オリックス茶野篤政外野手(23)が、プロ初のサヨナラ適時打で熱戦に終止符を打った。

2-2のまま迎えた9回2死満塁。楽天安楽の直球にフルスイング。そのまま2球目、150キロ直球を完璧に捉えた。「打席に入る前から初球から行こうと思っていたので、振れたことがまずはよかったです」。初めての手荒い祝福に顔をほころばせた。

開幕直前に支配下登録され、開幕スタメンを奪取。一時は打率トップにも立ったが、調子を落として7月上旬に2軍へ降格した。大切にするのは積極性。中嶋監督からも長所を出すように逐一アドバイスをもらい、持ち味を取り戻した。

最後までもつれた激戦。7回の攻撃では紅林の帰塁が空過とみなされ、一塁ベースコーチの田口外野守備走塁コーチが、審判団へ猛抗議する一幕もあった。それも1プレーにこだわるからこそ。執念が1つの勝利につながった。

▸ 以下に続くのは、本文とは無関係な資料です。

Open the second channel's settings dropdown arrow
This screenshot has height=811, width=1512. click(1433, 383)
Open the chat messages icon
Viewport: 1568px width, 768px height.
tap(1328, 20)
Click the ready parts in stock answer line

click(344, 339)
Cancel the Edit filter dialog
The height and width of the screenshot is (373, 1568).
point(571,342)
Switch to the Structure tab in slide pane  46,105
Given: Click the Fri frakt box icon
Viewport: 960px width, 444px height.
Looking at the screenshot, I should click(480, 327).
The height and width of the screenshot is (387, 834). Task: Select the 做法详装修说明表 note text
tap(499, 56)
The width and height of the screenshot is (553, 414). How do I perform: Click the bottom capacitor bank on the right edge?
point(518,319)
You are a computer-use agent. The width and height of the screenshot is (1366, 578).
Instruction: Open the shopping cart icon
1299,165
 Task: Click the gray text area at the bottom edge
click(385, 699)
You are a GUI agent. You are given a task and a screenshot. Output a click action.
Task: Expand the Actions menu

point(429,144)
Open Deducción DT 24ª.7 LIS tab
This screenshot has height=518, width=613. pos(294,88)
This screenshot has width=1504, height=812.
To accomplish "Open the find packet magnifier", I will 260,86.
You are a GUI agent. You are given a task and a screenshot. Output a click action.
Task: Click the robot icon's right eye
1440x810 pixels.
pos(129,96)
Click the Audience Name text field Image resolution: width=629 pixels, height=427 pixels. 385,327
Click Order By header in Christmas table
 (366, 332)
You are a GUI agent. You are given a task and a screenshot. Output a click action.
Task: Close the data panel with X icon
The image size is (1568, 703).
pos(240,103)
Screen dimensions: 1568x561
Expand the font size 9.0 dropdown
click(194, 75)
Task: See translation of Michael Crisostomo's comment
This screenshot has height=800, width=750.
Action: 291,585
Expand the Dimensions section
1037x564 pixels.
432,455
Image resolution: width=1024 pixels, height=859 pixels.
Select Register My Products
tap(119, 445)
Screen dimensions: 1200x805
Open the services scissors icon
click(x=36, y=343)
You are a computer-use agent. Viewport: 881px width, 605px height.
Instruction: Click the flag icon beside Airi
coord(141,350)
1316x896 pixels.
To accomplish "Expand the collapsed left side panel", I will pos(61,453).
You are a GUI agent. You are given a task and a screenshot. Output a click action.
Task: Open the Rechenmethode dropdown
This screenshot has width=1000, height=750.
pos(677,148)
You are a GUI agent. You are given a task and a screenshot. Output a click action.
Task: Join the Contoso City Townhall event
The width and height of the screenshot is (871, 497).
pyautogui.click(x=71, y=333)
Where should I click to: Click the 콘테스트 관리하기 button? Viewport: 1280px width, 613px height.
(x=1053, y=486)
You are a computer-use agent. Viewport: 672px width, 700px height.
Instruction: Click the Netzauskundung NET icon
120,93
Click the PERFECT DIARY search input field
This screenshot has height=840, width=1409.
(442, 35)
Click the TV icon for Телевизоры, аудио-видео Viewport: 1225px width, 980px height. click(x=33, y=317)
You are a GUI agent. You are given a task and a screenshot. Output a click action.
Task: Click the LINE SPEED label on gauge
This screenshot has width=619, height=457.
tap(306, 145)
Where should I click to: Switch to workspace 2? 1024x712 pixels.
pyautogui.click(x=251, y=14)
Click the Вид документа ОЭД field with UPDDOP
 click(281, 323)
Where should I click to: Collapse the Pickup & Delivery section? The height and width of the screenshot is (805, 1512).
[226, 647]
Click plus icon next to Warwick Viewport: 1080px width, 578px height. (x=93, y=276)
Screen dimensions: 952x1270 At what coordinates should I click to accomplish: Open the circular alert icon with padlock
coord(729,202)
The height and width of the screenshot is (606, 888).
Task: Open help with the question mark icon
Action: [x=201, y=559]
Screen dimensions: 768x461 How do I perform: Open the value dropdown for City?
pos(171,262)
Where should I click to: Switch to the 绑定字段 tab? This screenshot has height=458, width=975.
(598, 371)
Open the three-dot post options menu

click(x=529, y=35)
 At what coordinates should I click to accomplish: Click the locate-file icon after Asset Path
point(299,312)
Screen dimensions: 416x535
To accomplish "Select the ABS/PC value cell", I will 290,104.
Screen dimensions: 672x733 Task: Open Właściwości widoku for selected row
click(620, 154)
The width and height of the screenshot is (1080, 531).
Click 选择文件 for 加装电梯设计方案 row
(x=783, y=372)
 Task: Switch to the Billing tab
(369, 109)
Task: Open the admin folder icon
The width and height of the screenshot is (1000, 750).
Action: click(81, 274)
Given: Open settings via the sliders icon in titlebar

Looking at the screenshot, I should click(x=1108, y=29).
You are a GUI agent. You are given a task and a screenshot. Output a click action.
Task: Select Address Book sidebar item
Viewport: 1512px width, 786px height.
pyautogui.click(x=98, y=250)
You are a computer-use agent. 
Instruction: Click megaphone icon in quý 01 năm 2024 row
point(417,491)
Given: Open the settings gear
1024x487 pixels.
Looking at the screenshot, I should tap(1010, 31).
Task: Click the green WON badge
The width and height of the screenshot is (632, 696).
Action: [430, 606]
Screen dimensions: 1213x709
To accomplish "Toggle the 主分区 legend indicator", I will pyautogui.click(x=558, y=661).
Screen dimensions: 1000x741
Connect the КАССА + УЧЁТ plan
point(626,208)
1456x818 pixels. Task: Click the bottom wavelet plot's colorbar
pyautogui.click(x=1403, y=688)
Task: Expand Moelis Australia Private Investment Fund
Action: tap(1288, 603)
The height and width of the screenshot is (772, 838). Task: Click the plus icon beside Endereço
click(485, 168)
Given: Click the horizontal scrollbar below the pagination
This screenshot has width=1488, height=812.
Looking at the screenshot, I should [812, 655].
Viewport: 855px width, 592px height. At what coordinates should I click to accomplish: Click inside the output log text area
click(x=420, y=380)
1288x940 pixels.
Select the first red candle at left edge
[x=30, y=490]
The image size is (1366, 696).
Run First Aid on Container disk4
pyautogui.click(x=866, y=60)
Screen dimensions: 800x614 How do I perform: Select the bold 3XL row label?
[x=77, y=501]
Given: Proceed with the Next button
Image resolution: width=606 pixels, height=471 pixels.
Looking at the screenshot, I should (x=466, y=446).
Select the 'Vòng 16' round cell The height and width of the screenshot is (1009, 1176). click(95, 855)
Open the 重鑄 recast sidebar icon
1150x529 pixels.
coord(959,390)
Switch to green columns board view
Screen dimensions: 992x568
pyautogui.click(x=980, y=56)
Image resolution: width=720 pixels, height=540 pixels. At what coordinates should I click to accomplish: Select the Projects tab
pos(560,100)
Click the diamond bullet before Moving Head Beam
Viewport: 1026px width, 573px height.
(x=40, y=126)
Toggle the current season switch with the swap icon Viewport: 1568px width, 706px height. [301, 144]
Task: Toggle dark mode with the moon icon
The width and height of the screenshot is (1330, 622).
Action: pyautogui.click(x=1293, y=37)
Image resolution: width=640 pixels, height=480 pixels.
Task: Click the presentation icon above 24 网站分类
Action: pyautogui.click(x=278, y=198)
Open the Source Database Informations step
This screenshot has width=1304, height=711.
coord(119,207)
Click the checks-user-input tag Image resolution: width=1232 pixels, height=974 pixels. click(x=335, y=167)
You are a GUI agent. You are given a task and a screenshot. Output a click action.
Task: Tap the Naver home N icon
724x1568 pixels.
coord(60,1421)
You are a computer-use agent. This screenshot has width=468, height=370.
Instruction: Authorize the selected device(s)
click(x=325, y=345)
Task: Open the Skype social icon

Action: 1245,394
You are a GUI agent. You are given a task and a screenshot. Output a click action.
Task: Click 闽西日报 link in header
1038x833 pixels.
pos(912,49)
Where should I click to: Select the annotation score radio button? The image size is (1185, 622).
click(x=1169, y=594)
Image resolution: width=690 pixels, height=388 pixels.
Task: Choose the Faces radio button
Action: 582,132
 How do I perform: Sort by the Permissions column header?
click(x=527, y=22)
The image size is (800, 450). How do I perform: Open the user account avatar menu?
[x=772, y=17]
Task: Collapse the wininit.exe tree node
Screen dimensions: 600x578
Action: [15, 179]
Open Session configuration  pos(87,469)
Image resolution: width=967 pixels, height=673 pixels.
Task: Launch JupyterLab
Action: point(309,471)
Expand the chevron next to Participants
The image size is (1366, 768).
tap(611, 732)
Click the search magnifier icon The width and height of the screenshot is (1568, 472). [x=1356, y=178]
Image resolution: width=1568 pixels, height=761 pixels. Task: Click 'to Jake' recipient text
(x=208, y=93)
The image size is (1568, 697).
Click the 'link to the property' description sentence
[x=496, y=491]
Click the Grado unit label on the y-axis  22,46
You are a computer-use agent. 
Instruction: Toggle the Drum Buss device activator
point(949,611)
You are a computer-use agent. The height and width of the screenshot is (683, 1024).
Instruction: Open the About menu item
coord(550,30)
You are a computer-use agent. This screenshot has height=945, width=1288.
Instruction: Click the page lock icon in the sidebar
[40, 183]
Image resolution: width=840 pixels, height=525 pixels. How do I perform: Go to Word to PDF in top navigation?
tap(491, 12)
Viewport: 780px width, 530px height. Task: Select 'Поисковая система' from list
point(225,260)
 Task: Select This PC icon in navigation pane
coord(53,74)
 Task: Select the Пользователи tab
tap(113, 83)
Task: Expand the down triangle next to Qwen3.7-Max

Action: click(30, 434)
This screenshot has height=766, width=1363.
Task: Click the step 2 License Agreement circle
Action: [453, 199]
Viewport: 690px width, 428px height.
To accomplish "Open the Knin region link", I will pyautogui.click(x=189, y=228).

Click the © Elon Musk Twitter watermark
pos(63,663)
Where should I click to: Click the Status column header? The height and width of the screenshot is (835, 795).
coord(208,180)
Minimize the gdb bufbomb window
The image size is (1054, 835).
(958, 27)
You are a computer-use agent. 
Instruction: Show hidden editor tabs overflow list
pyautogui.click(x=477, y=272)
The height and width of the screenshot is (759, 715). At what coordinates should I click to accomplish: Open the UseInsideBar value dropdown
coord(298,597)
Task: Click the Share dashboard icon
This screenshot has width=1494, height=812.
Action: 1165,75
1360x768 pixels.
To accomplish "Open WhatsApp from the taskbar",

ルーキーのサヨナラ打は、球団では57年ぶりの快挙。仕事を果たしたルーキーに指揮官も「初球、1打席目だし、振って行くべきだなと思うので、しっかり振れてたので、良かったと思います」とたたえた。これで貯金20の大台に到達。さらに球団通算5500勝に王手をかけた。3連覇へ向けて、弾みのつく1勝となった。【磯綾乃】

▼ルーキー茶野がプロ初のサヨナラ安打。新人のサヨナラ安打は今年の森下(阪神)と村松(中日)がいるが、球団では阪急時代の66年に7月3日近鉄戦でサヨナラ本塁打の住友、8月5日近鉄戦でサヨナラ安打の長池の2人が記録して以来、57年ぶり。また、育成出身ルーキーのサヨナラ打は茶野が初めてだ。